Sharla Dandy, Partner at McGills Chartered Accountants, said: “There is real hope that the country can bounce back from the pandemic and the Budget contains many measures that will assist with this recovery.

“£5 billion worth of Restart Grants for non-essential retail, hospitality, accommodation, leisure, personal care and gym businesses will also be welcome and a replacement to the existing Government-backed Coronavirus loan schemes, in the form of the Recovery Loan Scheme, will help businesses access loans of between £25,001 and £10 million.”

“The Budget was packed with a range of support initiatives, including an extension to the Business Rates holiday worth £6 billion and a further extension to the VAT cut for hospitality, accommodation and attractions across the UK until the end of September, which will be followed by a smaller rate reduction until 31 March 2022.”
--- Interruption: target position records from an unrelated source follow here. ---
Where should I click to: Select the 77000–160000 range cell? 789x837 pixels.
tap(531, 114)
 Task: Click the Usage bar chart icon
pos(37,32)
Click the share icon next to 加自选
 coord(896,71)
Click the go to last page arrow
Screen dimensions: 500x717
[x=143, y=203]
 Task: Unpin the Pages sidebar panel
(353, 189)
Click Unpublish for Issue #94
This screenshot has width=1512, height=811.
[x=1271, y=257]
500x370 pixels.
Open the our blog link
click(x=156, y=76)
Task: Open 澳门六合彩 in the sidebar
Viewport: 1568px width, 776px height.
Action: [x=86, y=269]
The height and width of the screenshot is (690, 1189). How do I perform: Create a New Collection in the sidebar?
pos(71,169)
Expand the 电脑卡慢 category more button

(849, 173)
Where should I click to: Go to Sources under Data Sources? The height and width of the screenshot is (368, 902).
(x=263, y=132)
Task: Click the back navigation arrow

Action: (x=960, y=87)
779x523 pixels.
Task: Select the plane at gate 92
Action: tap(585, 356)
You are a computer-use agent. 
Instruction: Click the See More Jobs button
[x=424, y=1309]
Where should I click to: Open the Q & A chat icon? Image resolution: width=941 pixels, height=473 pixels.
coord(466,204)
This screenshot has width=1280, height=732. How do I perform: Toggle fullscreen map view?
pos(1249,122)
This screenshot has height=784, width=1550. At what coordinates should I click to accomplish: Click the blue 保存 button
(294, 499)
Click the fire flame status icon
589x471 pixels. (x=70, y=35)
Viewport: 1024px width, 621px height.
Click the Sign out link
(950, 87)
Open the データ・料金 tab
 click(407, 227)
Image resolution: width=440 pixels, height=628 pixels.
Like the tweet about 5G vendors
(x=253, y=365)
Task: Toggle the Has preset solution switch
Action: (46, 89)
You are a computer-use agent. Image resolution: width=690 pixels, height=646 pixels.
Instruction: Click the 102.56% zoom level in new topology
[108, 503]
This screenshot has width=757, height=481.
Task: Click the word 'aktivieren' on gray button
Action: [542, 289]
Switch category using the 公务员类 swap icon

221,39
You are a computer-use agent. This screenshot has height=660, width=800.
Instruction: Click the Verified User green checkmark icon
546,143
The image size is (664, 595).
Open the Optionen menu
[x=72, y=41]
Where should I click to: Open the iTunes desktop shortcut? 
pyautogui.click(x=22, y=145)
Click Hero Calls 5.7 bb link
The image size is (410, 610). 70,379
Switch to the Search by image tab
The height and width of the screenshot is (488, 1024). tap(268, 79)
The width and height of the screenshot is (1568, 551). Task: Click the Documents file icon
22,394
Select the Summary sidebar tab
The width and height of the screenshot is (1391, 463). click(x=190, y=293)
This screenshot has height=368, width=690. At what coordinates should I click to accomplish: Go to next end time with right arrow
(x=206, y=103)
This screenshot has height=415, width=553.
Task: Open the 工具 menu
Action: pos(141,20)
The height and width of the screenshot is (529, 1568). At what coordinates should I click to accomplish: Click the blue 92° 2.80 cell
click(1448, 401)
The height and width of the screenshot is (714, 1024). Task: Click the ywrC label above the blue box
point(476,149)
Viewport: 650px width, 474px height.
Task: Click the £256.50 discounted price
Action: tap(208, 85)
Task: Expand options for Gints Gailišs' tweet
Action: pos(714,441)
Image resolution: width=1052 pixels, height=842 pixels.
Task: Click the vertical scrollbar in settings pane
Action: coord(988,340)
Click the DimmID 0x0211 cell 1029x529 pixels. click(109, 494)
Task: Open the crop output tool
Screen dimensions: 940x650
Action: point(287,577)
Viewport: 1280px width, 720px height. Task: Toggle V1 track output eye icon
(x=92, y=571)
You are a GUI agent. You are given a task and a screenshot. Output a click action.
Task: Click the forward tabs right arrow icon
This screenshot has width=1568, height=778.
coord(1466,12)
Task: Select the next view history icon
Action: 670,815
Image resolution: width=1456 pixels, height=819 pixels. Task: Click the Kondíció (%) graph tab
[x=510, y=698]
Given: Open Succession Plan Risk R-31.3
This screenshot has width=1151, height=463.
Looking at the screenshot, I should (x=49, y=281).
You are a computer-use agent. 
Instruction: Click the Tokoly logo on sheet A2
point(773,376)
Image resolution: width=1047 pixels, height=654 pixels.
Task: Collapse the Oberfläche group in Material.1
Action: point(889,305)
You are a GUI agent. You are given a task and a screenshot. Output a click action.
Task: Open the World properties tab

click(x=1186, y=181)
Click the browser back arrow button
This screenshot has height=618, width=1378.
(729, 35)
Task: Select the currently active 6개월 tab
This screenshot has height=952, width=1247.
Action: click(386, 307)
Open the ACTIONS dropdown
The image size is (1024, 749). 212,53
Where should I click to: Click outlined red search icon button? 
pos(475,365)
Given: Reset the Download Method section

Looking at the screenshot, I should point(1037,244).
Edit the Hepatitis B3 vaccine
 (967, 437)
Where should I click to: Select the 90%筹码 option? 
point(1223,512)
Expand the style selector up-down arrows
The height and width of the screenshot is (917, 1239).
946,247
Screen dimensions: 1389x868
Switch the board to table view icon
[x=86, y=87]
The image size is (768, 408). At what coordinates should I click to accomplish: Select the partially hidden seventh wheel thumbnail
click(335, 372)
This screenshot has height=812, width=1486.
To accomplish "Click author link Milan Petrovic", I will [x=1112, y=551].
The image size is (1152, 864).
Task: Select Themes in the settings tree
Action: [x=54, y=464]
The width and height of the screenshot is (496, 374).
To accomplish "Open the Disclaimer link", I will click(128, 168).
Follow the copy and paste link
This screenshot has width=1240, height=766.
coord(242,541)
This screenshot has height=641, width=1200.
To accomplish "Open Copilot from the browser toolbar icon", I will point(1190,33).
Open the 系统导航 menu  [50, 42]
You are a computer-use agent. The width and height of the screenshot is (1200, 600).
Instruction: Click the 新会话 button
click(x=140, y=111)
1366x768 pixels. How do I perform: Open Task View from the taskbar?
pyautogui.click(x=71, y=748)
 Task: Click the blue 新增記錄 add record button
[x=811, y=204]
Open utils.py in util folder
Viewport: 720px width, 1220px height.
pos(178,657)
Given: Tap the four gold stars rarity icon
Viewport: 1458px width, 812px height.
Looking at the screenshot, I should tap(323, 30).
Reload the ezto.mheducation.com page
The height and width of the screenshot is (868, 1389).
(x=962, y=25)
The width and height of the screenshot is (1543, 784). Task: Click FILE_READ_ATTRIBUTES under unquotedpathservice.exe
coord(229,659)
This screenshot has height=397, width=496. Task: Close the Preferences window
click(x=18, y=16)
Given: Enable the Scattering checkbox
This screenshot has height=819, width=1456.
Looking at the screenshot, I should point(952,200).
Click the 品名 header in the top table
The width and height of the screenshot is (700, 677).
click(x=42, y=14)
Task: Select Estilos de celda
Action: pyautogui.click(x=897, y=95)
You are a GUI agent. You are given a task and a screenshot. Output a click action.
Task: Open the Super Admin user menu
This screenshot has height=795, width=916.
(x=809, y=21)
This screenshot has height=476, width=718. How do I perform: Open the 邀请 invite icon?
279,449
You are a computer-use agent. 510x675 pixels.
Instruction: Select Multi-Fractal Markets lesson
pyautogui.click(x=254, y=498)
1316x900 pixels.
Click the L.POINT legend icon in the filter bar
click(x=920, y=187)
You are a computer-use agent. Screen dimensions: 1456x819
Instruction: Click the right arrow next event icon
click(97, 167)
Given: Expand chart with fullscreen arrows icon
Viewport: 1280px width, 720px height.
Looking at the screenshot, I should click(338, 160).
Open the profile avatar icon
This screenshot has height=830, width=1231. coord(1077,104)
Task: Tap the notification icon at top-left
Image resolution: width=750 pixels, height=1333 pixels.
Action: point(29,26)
“McGills Chartered Accountants said that the highly innovative ‘super deduction’, which will offer tax relief of up to 130 per cent, could also cut some company’s tax bills by 25p for every pound they spend on new equipment.”

Despite the support on offer, McGills Chartered Accountants also wants to highlight the additional tax rises that may be required to help the country as it attempts to repay the costs of COVID-19, which include more than £400 billion of support measures.

“A tax rise was somewhat inevitable if the country is to balance its books after some of the highest public spending since the Second World War.”